**WHAT YOU NEED TO DO**
**A)** Translate this sentence from the Fauci news excerpt into Spanish: "White House chief medical adviser Anthony Fauci said Sunday that hospitalizations are a better guide to determining the severity of the highly infectious omicron variant of COVID-19 than case counts."
**B)** In the Fauci news excerpt, set down the stretch from "He did still" through "severe coronavirus cases." with no changes.
**C)** Write the next part of the Fauci news excerpt, picking up after its final sentence.

**DOCUMENT EXCERPT**
AP Photo/Susan Walsh

White House chief medical adviser Anthony Fauci said Sunday that hospitalizations are a better guide to determining the severity of the highly infectious omicron variant of COVID-19 than case counts.

When asked by host George Stephanopoulos during an appearance on ABC's "This Week" if there should be less of a focus on daily infection numbers, Fauci said, "The answer is, overall, yes." 

"This is particularly relevant if you’re having an infection that is much, much more asymptomatic and minimally symptomatic, particularly in people who are vaccinated and boosted," Fauci said. "The real bottom line that you want to be concerned about is, are we getting protected by the vaccines from severe disease leading to hospitalization?"

He did still warn that even though many unvaccinated individuals are going to get asymptomatic and mildly symptomatic cases, a "fair number" of the "tens of millions of people" who have not received any COVID shot are going to come down with severe coronavirus cases.

**DATA PROVIDED**
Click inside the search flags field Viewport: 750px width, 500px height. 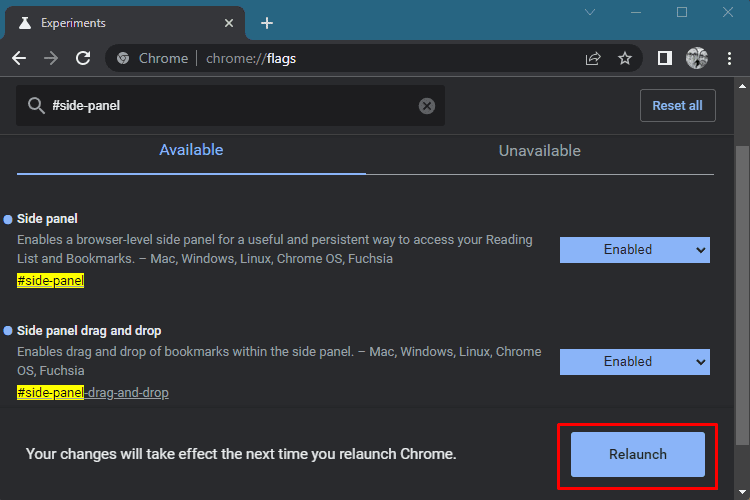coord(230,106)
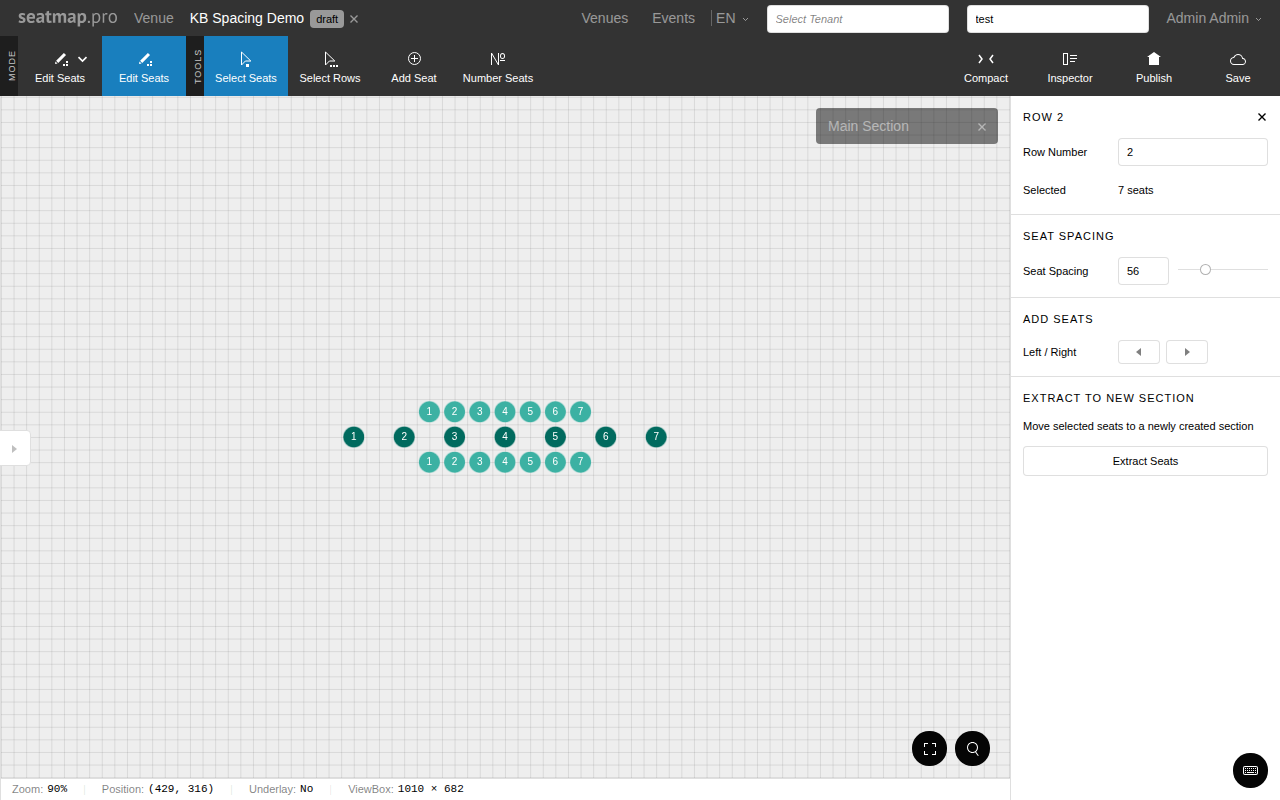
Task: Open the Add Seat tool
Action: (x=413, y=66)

**ANSWERS BY ITEM**
**A)** El principal asesor médico de la Casa Blanca, Anthony Fauci, dijo el domingo que las hospitalizaciones son una mejor guía que el recuento de casos para determinar la gravedad de la variante ómicron de la COVID-19, altamente contagiosa.

**B)**
He did still warn that even though many unvaccinated individuals are going to get asymptomatic and mildly symptomatic cases, a "fair number" of the "tens of millions of people" who have not received any COVID shot are going to come down with severe coronavirus cases.

**C)**
Fauci went on to say, "As you get further on and the infections become less severe, it is much more relevant to focus on the hospitalizations as opposed to the total number of cases."

And during a Sunday appearance on CNN's "State of the Union," Fauci said that the U.S. cannot become complacent about the virus because, while omicron is reported to produce milder cases of COVID than previous variants, there likely will still be a high number of hospitalizations.

"It’s a very interesting, somewhat complicated issue, where you have a virus that might actually be less severe in its pathogenicity, but so many people are getting infected that the net amount, the total amount of people that will require hospitalization, might be up," Fauci said, referring to omicron. "We can’t be complacent in these reports. We’re still going to get a lot of hospitalizations."

As of Jan. 1, the U.S. has a reported seven-day case average of fewer than 387,000, which, according to The New York Times database, is a 202 percent increase over the past two weeks. Meanwhile, hospitalizations saw an average of 90,000 per day, a mere 30 percent jump, while deaths dipped to a daily average of 1,240, a decline of 4 percent.